The P.O.V. section offers practitioners’ perspective on creative archival practice. Fabiola Hanna & Irene Lusztig examine the visual translation of the “Letters to the Editor” archive of Ms. Magazine that supplied the basis for Lusztig’s performative documentary feature Yours in Sisterhood (2018). Maryam Muliaee reflects on her Recycled Series (2016-2019), which uses a copy machine to produce degenerated images.
Questions of preservation and distribution are also asked throughout our Film Featurettes. Guilia Rho’s analysis of Barbara Rubin’s Christmas on Earth highlights preservation not only of the work, but also of the artist. Claire Henry’s article on Sari Brathwaite’s [CENSORED] upholds the value of preservation of footage excised under regulatory directives, arguing that Brathwaite’s curation of images challenges a gendered history of censorship. Meanwhile, Petra Löffler’s study of historical ethnographic films made about indigenous subjects in the Pacific islands emphasises the role of researchers and audiences in activating discourses of decolonisation in the curation of these films.
Any contemplation of archival interaction and remediation would be incomplete without Video Essays, a form that curates and organises the meaning of historical media. Stephen Broomer’s reworking of Joseph Cornell’s Rose Hobart alongside footage from Esther Shub and Maya Deren presents the artist’s relationship to their self-constructed moving image repositories. Eleni Palis’ video essay on archival reuse of Hollywood classics in fiction films comments on the institutional powers that shape cultural and normative histories via the repeated promotion and propagation of images.
Our Book Reviews are also thematically linked to the rest of the issue. We introduce Retrospective Reviews, focusing on an older text to discuss how it has influenced the field, with Glyn Davis’ review of Richard Dyer’s filmography at the end of Gays and Film, and Anushrut Ramakrishnan Agrwaal’s reflection on the new preface to Film Curatorship: Archives, Museums, and the Digital Marketplace. We also offer reviews by Jacob Browne of Justin Remes’ Absence in Cinema: The Art of Showing Nothing; by Lucia Szemetová of Jaimie Baron’s Reuse, Misuse, Abuse: The Ethics of Audiovisual Appropriation in the Digital Era; and by Wesley Kirkpatrick of Eric Smoodin’s Paris in the Dark: Going to the Movies in the City of Light, 1930-1950.

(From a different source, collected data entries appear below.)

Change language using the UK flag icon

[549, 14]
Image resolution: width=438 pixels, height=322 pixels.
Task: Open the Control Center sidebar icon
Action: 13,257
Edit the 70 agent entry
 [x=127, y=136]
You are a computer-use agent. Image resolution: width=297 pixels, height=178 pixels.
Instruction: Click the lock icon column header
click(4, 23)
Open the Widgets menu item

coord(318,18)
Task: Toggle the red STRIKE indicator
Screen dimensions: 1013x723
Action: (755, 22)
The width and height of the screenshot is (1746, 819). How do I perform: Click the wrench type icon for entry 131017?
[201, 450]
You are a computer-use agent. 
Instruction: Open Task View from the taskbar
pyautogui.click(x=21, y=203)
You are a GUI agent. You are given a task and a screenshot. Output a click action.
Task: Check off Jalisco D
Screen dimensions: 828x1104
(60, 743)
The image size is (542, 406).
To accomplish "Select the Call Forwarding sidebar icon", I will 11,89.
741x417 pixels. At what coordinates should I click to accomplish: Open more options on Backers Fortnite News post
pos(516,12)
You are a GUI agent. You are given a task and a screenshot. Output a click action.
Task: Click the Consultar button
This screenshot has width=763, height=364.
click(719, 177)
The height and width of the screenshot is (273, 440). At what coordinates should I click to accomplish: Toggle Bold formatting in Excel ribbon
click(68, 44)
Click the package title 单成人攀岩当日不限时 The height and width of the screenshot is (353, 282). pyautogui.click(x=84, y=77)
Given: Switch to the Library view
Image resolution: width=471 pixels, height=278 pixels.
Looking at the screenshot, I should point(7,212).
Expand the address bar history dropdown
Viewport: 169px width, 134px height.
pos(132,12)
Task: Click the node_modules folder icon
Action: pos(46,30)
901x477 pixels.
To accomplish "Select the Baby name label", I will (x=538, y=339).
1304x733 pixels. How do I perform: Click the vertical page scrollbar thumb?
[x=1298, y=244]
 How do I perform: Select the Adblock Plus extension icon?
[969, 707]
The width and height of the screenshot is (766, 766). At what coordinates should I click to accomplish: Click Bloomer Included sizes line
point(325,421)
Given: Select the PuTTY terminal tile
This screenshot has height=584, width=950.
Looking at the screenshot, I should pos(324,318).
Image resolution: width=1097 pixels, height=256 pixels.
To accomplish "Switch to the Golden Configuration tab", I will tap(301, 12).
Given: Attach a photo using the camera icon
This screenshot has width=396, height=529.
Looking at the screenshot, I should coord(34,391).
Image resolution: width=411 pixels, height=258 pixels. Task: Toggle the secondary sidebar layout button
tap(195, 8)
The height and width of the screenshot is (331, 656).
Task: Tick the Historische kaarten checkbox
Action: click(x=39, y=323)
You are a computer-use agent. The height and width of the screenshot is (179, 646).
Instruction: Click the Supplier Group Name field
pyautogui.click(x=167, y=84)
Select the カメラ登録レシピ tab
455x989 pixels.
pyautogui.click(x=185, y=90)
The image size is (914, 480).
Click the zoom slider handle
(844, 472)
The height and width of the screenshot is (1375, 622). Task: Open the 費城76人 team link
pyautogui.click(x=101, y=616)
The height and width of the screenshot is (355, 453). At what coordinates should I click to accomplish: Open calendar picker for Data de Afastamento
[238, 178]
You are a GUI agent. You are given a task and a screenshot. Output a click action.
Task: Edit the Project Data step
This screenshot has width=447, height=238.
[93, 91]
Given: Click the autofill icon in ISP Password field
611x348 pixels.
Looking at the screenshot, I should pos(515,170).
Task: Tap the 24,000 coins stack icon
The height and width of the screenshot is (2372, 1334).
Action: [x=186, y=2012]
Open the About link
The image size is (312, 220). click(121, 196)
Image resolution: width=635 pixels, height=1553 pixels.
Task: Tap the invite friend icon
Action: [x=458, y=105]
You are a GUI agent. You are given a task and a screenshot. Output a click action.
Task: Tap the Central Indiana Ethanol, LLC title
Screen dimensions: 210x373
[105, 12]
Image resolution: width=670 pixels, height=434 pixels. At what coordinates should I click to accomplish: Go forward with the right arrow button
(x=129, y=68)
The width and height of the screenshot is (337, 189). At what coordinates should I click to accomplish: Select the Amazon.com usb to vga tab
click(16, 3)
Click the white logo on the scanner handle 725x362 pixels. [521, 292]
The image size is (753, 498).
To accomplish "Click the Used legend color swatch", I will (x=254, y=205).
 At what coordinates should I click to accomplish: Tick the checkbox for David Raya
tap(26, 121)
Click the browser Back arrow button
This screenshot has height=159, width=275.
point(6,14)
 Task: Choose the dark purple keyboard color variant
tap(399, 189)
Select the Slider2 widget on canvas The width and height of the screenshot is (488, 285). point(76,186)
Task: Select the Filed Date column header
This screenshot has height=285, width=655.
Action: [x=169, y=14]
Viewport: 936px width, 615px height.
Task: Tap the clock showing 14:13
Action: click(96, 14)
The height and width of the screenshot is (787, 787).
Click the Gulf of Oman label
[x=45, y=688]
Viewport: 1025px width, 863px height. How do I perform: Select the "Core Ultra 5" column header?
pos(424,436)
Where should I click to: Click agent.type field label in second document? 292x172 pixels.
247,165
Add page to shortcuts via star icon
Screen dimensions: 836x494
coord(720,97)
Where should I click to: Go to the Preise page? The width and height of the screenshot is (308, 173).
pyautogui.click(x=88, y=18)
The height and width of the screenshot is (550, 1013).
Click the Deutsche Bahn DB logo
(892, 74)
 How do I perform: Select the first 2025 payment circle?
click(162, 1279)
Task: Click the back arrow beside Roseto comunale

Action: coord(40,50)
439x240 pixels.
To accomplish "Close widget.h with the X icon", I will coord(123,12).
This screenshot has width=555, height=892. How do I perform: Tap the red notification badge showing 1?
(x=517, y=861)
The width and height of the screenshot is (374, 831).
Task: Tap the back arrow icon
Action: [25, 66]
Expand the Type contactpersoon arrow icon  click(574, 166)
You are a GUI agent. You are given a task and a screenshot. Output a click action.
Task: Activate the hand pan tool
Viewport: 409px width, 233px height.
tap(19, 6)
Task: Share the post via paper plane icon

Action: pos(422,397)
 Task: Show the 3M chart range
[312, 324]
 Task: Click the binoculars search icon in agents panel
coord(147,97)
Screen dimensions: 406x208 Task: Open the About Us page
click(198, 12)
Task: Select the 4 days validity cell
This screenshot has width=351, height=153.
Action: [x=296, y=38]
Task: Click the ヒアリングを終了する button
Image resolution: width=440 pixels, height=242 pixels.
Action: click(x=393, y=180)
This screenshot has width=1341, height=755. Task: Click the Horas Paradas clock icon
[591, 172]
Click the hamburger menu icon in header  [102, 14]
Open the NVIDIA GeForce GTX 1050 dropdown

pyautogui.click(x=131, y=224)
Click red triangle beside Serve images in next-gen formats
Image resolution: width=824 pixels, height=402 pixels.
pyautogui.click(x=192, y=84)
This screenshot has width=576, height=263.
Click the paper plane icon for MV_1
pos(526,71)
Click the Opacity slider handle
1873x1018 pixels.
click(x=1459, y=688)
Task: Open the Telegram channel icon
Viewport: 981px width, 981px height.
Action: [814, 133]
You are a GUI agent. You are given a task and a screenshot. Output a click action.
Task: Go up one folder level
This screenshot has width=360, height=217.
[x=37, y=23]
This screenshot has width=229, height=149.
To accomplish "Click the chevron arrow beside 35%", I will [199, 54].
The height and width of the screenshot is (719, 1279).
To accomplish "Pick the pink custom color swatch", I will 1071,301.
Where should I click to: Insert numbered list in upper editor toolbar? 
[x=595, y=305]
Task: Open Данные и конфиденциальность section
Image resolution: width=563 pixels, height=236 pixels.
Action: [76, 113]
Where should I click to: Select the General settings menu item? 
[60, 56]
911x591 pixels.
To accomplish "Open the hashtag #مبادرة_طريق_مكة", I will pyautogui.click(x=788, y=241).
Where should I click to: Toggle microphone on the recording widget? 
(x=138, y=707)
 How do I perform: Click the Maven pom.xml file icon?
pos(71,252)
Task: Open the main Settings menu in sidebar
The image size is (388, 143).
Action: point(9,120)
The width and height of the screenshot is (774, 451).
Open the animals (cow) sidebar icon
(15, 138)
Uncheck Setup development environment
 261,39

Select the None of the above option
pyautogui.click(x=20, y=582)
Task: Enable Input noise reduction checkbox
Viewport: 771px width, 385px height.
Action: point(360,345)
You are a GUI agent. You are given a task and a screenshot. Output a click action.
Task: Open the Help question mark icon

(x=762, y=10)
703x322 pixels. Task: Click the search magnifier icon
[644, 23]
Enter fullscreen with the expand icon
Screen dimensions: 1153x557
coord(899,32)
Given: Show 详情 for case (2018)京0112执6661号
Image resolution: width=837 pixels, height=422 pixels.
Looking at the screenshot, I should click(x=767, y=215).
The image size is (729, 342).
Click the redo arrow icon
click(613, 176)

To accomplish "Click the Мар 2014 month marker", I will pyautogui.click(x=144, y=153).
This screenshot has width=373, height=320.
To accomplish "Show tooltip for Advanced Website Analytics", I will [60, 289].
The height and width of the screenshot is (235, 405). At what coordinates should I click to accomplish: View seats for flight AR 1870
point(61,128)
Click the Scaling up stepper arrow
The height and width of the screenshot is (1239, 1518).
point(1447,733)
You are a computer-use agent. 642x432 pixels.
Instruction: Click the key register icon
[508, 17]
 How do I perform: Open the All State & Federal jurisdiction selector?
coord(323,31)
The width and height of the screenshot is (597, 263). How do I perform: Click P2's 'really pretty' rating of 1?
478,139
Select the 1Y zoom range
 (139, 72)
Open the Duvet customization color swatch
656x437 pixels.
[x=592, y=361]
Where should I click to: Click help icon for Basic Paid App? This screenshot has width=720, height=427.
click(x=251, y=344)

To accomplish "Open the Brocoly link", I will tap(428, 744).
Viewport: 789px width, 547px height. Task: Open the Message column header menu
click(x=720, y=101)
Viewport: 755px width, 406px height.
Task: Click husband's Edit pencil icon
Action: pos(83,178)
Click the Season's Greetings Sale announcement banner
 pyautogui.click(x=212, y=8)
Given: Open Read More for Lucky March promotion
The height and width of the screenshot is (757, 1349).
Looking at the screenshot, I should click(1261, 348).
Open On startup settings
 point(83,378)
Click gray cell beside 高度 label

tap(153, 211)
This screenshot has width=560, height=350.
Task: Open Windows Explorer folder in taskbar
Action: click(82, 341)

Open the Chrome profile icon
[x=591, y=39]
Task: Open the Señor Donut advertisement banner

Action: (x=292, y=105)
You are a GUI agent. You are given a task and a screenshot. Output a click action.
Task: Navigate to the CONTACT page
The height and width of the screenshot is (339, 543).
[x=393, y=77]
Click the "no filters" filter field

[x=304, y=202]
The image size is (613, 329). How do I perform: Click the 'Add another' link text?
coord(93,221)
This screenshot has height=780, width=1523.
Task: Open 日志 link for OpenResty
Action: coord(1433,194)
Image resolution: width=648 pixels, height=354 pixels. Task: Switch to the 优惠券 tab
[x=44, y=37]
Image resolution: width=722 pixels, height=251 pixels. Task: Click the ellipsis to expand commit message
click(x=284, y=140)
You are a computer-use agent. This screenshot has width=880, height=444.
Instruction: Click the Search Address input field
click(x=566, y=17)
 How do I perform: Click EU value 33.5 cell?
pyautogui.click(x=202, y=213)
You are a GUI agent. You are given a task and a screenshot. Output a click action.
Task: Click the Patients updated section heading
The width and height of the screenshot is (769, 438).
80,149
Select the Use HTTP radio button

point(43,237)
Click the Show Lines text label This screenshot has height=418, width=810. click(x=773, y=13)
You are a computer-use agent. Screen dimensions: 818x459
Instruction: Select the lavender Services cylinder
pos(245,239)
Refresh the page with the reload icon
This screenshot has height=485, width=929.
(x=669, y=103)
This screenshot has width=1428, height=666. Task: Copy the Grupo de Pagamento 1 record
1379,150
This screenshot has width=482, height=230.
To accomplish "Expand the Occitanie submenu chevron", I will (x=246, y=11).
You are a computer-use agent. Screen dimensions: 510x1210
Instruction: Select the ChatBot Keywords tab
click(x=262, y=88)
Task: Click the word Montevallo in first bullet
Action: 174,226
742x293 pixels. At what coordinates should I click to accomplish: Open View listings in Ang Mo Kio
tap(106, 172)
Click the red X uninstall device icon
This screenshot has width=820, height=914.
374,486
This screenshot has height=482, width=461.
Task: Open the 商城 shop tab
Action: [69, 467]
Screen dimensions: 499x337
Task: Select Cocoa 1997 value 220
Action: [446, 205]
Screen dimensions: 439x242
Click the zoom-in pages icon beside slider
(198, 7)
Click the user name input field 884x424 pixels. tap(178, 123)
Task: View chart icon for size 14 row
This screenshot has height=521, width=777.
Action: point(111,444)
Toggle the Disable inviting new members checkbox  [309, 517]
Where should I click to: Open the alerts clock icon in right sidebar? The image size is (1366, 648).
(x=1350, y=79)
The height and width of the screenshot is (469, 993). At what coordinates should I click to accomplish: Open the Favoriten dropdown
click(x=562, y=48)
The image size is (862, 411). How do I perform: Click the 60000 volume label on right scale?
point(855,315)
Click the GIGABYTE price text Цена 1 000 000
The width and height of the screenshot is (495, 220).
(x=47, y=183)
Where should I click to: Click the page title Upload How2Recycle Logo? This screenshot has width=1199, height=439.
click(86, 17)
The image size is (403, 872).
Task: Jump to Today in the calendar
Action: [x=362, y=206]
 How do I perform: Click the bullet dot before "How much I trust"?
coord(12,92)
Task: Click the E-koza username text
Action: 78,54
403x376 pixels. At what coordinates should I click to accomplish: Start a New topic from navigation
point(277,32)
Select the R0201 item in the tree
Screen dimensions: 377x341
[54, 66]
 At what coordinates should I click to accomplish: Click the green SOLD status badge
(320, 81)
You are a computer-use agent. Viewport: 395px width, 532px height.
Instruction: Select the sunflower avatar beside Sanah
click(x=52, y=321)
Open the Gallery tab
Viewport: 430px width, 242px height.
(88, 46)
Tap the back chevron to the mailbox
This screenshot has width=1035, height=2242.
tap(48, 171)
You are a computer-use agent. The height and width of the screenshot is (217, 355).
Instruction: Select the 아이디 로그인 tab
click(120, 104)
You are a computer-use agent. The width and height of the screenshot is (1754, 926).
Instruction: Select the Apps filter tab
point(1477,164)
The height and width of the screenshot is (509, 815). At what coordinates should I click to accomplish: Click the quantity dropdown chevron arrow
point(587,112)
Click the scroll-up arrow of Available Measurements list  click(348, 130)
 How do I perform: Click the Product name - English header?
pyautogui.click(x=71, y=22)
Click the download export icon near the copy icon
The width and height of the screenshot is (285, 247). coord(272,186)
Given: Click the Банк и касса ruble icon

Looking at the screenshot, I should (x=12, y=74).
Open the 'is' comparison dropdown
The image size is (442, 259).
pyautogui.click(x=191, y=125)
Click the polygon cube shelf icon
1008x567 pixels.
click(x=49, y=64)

We sincerely thank our guest editor, Catherine Russell, for her generous and deeply insightful contributions to this issue. Her work has been seminal to the field of archival studies, and her influence is reflected throughout this issue. As always, we are extremely grateful for our dedicated editorial team and their tireless efforts.
Lucia Szemetová, Jacob Browne, and Anushrut Ramakrishnan Agrwaal
*This letter’s thumbnail image is an artwork by Sabrina Gschwandtner, Arts and Crafts, 2012. 16 mm film, polyamide thread, 23 1/2 x 23 in.